▸ Goal: Reproduce the lines verbatim, from the start of the records up to and including the line containing "tap(18, 40)".

▸ Supplied data:
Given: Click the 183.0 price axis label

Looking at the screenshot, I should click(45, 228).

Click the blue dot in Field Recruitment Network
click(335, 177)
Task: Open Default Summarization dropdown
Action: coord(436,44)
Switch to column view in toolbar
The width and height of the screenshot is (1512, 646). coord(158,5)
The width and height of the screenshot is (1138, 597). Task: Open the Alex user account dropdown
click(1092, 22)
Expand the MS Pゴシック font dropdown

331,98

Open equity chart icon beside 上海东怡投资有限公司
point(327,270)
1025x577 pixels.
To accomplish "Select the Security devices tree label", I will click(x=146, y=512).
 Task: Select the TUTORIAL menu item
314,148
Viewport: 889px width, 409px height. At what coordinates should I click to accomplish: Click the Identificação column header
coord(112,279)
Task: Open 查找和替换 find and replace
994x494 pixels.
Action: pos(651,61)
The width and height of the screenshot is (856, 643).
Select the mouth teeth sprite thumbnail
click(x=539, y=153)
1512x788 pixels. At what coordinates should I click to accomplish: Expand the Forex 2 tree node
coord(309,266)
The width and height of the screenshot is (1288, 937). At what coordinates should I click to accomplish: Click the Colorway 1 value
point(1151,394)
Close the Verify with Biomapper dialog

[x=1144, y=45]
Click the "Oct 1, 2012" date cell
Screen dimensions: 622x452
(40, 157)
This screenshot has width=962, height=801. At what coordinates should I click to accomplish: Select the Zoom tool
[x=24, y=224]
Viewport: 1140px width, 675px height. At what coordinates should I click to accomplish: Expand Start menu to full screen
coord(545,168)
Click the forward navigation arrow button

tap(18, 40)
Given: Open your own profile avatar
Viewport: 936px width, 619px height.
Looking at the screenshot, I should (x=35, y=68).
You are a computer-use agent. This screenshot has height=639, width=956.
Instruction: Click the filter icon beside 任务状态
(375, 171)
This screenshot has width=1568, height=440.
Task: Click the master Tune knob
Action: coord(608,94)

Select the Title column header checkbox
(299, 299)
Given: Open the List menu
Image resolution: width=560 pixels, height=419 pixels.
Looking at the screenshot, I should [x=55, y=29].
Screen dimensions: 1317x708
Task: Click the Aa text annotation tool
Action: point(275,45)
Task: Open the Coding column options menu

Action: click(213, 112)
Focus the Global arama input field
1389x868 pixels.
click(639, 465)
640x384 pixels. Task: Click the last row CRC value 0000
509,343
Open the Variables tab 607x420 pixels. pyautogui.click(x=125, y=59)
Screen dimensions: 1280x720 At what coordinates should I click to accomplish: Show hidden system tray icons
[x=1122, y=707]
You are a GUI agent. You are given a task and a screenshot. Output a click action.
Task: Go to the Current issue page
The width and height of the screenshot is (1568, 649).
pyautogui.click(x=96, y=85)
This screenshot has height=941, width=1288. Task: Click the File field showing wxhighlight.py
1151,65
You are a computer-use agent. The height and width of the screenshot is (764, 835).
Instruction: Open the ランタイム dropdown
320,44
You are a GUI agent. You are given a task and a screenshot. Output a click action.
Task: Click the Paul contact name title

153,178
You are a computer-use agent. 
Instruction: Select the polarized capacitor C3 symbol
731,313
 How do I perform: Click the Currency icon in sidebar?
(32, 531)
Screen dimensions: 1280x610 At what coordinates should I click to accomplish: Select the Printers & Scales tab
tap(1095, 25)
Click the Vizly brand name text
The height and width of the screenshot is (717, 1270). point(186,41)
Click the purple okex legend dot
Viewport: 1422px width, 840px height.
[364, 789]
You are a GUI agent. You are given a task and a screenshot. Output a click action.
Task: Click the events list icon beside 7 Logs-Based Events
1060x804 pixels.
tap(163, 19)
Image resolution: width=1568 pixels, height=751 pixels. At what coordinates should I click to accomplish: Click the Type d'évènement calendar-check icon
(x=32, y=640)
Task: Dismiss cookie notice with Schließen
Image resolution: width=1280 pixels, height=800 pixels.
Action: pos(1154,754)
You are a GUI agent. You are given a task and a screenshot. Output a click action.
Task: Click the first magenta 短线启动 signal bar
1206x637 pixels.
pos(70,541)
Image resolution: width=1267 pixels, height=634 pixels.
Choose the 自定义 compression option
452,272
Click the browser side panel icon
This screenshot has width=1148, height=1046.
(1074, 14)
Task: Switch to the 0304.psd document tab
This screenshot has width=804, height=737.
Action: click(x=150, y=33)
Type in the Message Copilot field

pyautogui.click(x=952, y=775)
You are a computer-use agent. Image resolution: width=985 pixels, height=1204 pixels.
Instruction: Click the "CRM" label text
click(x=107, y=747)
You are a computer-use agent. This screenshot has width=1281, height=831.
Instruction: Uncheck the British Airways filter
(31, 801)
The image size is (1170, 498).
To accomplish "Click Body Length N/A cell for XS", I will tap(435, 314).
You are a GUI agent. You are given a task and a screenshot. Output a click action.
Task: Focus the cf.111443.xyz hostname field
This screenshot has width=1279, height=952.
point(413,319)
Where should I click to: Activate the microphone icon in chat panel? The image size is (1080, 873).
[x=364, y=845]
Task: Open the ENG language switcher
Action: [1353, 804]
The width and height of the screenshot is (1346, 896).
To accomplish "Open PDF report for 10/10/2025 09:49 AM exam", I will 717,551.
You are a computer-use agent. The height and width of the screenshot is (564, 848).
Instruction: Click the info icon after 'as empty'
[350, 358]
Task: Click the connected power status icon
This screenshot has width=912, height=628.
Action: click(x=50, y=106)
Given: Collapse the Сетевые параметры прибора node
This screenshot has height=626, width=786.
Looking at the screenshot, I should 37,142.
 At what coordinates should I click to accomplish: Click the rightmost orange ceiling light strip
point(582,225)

▸ Exercise output:
Given: Click the 183.0 price axis label

Looking at the screenshot, I should click(45, 228).

Click the blue dot in Field Recruitment Network
click(335, 177)
Task: Open Default Summarization dropdown
Action: coord(436,44)
Switch to column view in toolbar
The width and height of the screenshot is (1512, 646). coord(158,5)
The width and height of the screenshot is (1138, 597). Task: Open the Alex user account dropdown
click(1092, 22)
Expand the MS Pゴシック font dropdown

331,98

Open equity chart icon beside 上海东怡投资有限公司
point(327,270)
1025x577 pixels.
To accomplish "Select the Security devices tree label", I will click(x=146, y=512).
 Task: Select the TUTORIAL menu item
314,148
Viewport: 889px width, 409px height. At what coordinates should I click to accomplish: Click the Identificação column header
coord(112,279)
Task: Open 查找和替换 find and replace
994x494 pixels.
Action: pos(651,61)
The width and height of the screenshot is (856, 643).
Select the mouth teeth sprite thumbnail
click(x=539, y=153)
1512x788 pixels. At what coordinates should I click to accomplish: Expand the Forex 2 tree node
coord(309,266)
The width and height of the screenshot is (1288, 937). At what coordinates should I click to accomplish: Click the Colorway 1 value
point(1151,394)
Close the Verify with Biomapper dialog

[x=1144, y=45]
Click the "Oct 1, 2012" date cell
Screen dimensions: 622x452
(40, 157)
This screenshot has width=962, height=801. At what coordinates should I click to accomplish: Select the Zoom tool
[x=24, y=224]
Viewport: 1140px width, 675px height. At what coordinates should I click to accomplish: Expand Start menu to full screen
coord(545,168)
Click the forward navigation arrow button

tap(18, 40)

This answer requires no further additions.